++++ GIVEN RECORDS ++++

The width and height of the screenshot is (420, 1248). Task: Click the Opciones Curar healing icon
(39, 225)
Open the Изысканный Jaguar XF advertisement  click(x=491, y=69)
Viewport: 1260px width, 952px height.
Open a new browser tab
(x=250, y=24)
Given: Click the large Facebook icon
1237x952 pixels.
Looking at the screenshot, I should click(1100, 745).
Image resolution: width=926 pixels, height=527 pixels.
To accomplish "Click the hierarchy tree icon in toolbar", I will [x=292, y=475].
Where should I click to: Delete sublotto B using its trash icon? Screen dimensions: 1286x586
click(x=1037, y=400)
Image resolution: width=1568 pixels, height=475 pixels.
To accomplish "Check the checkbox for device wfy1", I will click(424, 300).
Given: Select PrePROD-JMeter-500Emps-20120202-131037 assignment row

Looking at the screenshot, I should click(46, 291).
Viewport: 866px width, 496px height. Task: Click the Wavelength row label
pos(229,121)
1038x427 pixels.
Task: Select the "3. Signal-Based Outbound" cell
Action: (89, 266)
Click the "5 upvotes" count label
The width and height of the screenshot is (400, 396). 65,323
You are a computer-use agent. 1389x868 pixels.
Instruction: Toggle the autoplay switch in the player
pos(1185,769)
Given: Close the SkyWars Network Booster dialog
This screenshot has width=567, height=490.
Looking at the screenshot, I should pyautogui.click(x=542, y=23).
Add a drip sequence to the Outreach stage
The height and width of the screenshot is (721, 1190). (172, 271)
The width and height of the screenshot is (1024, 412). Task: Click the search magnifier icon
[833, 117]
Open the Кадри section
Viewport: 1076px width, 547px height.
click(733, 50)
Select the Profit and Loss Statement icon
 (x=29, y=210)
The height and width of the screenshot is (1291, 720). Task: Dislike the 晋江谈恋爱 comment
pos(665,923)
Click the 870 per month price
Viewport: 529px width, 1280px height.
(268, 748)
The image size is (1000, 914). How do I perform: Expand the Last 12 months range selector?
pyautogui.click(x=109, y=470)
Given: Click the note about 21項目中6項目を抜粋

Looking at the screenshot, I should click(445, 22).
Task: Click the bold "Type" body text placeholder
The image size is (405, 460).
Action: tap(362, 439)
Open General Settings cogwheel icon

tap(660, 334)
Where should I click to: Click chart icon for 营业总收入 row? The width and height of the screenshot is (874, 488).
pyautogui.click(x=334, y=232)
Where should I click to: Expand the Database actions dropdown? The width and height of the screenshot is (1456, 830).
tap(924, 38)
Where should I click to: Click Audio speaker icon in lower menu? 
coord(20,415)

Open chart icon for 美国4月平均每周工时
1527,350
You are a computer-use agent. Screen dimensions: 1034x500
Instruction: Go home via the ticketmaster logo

++++

### WHAT TO WORK ON
Rewrite all the items above, putting "Step" in place of every "Instruction" and leaving everything else the same.

### EXERCISE SOLUTION
The width and height of the screenshot is (420, 1248). Task: Click the Opciones Curar healing icon
(39, 225)
Open the Изысканный Jaguar XF advertisement  click(x=491, y=69)
Viewport: 1260px width, 952px height.
Open a new browser tab
(x=250, y=24)
Given: Click the large Facebook icon
1237x952 pixels.
Looking at the screenshot, I should click(1100, 745).
Image resolution: width=926 pixels, height=527 pixels.
To accomplish "Click the hierarchy tree icon in toolbar", I will [x=292, y=475].
Where should I click to: Delete sublotto B using its trash icon? Screen dimensions: 1286x586
click(x=1037, y=400)
Image resolution: width=1568 pixels, height=475 pixels.
To accomplish "Check the checkbox for device wfy1", I will click(424, 300).
Given: Select PrePROD-JMeter-500Emps-20120202-131037 assignment row

Looking at the screenshot, I should click(46, 291).
Viewport: 866px width, 496px height. Task: Click the Wavelength row label
pos(229,121)
1038x427 pixels.
Task: Select the "3. Signal-Based Outbound" cell
Action: (89, 266)
Click the "5 upvotes" count label
The width and height of the screenshot is (400, 396). 65,323
You are a computer-use agent. 1389x868 pixels.
Step: Toggle the autoplay switch in the player
pos(1185,769)
Given: Close the SkyWars Network Booster dialog
This screenshot has width=567, height=490.
Looking at the screenshot, I should pyautogui.click(x=542, y=23).
Add a drip sequence to the Outreach stage
The height and width of the screenshot is (721, 1190). (172, 271)
The width and height of the screenshot is (1024, 412). Task: Click the search magnifier icon
[833, 117]
Open the Кадри section
Viewport: 1076px width, 547px height.
click(733, 50)
Select the Profit and Loss Statement icon
 (x=29, y=210)
The height and width of the screenshot is (1291, 720). Task: Dislike the 晋江谈恋爱 comment
pos(665,923)
Click the 870 per month price
Viewport: 529px width, 1280px height.
(268, 748)
The image size is (1000, 914). How do I perform: Expand the Last 12 months range selector?
pyautogui.click(x=109, y=470)
Given: Click the note about 21項目中6項目を抜粋

Looking at the screenshot, I should click(445, 22).
Task: Click the bold "Type" body text placeholder
The image size is (405, 460).
Action: tap(362, 439)
Open General Settings cogwheel icon

tap(660, 334)
Where should I click to: Click chart icon for 营业总收入 row? The width and height of the screenshot is (874, 488).
pyautogui.click(x=334, y=232)
Where should I click to: Expand the Database actions dropdown? The width and height of the screenshot is (1456, 830).
tap(924, 38)
Where should I click to: Click Audio speaker icon in lower menu? 
coord(20,415)

Open chart icon for 美国4月平均每周工时
1527,350
You are a computer-use agent. Screen dimensions: 1034x500
Step: Go home via the ticketmaster logo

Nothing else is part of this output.